水の力は偉大だ。岩を砕き、谷を穿ち、地球の姿を変える。

 「信念岩をも穿つ」と言うが、水がこんな力を持っているということは、実際に切断している現場を見ない限り信じられないだろう。水が、まるでナイフのように紙を切っていく。厚い鉄板も切ってゆく。大理石にも穴が開く。

 それを成し遂げるのがウォータージェットマシンだ。細いノズルから高圧の水を噴射して、その圧力であらゆるものを切る。
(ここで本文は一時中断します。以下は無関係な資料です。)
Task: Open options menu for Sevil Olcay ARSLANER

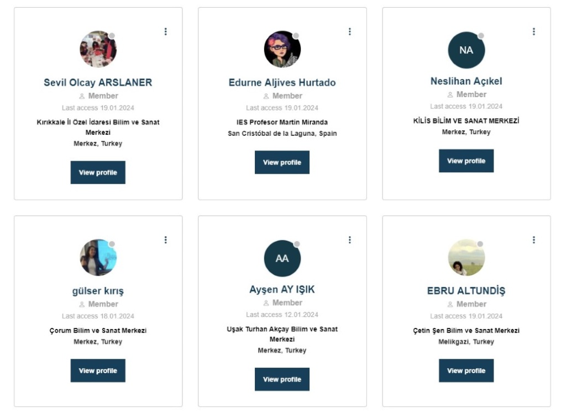Action: [x=165, y=32]
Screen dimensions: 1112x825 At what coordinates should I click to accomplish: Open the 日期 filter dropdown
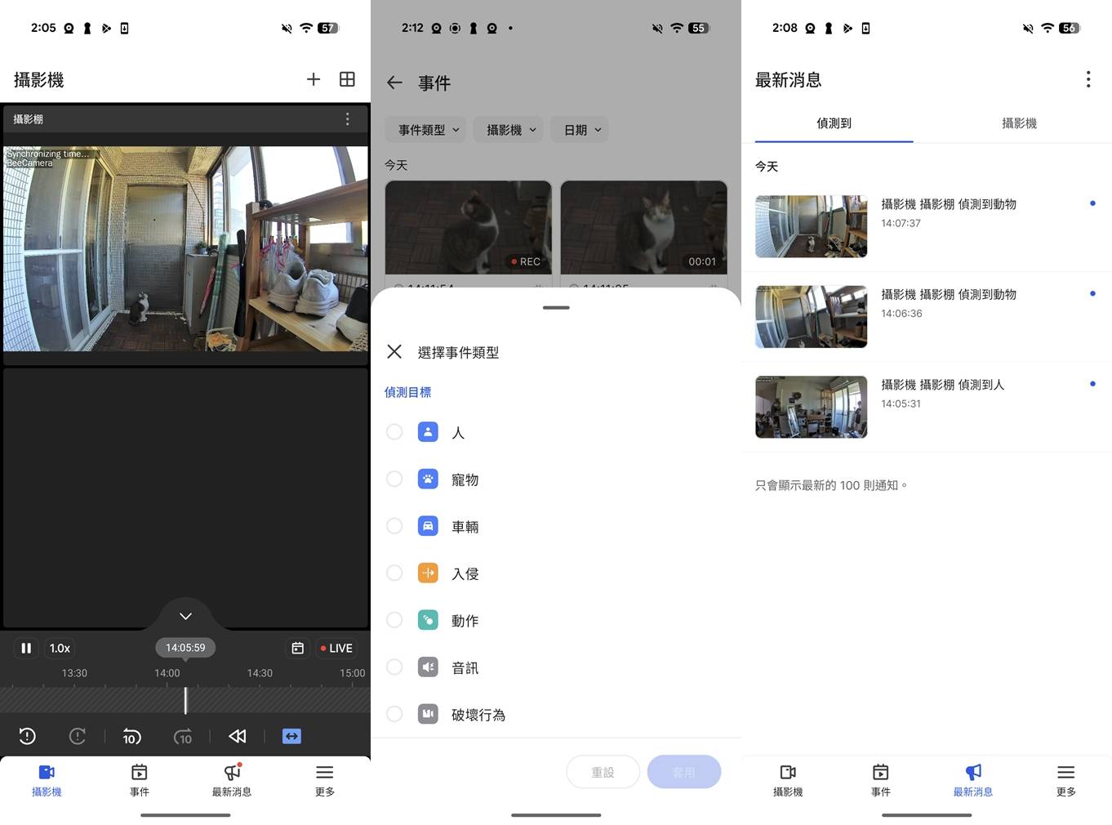[x=579, y=129]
 今、最も期待されているのが福島第一原子力発電所のがれき処理だ。

 ウォータージェットマシンが有利なのは、切る対象物を選ばないことだ。

 がれきには何が混じっているか分からない。ウォータージェットであれば、対象物が鉄でも、コンクリートでも、大理石でも、FRPでも、ゴムでも、カーボンファイバーでも何でもOK。引火性のガスや可燃性の素材が存在する場合もあるが、ウォータージェットなら火災を発生させる可能性は極めて小さい。
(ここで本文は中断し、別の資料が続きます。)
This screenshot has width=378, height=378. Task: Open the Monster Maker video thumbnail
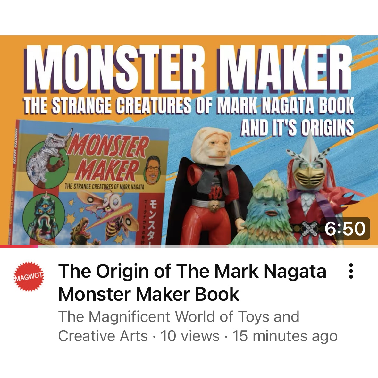pos(189,140)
 しかも、がれき処理の現場は放射線量が高く、直接人間が作業するわけにいかないので、空中につるして遠隔操作する・・・というようなことになるが、そんな時に、ウォータージェットであれば、機械側の足場があまりしっかりしていなくても(むろん、しっかりしていた方がいいが)、何とか機能を発揮できる。さらに相手がどのような素材でも、あるいは相手材料が変わっても、刃物を取りかえたり、治具を付け替えたりする必要がない。

 当然、大型の剪断・解体機(大型のカニのはさみのようなもので、がれきを挟んで、砕き、鉄骨も切断する機械)も、活躍するだろうが、剪断・解体機が使えない条件下でも、ウォータージェットなら力を発揮できる。
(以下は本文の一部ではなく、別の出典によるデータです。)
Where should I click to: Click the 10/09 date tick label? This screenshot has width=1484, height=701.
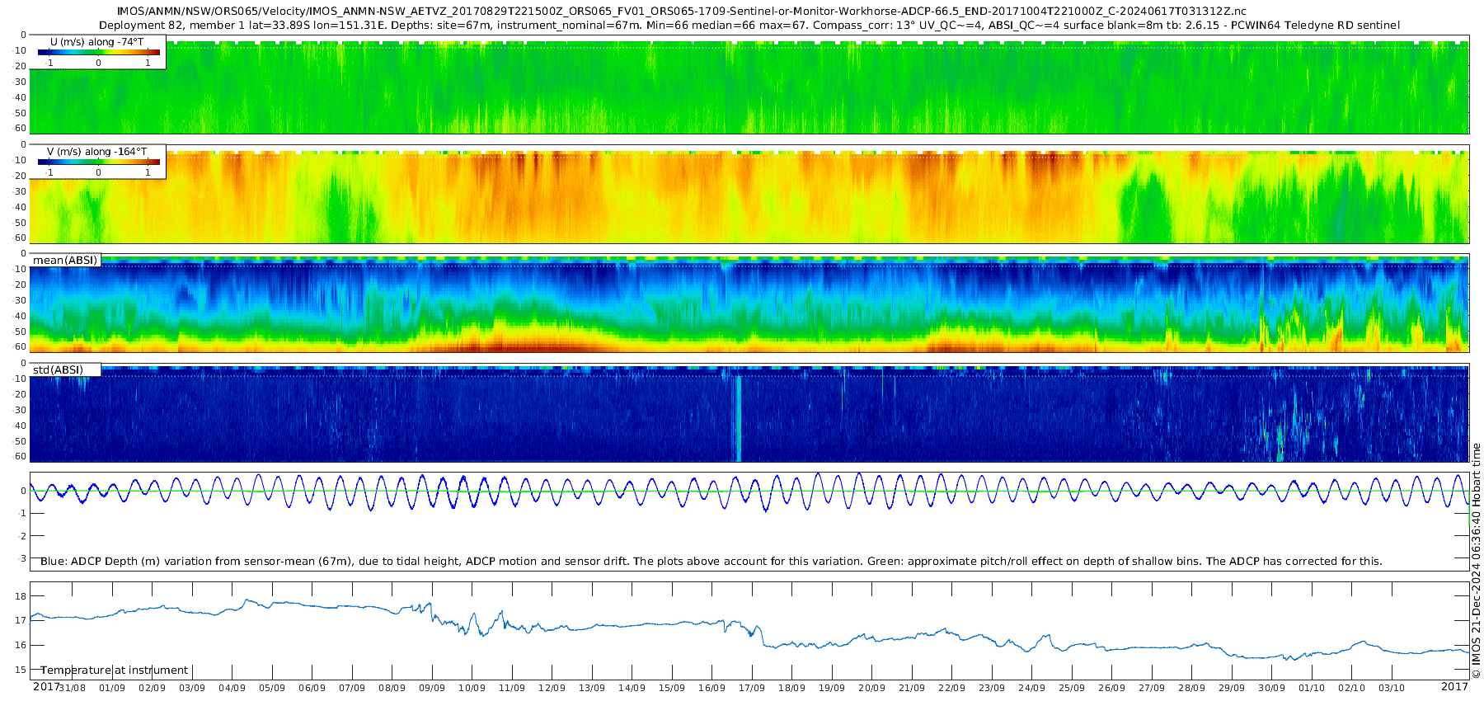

 このウォータージェットマシンのオンリーワン企業が、富山県魚津市にあるスギノマシンだ。

水圧を利用したパイプクリーナーで創業

 スギノマシンの創業は1936(昭和11)年。現社長、杉野太加良さんの父、杉野林平さんが紡績用ボイラーの中のパイプをクリーニングするチューブクリーナーを発明し、大阪に杉野クリーナー製作所を創立したのが始まりだ。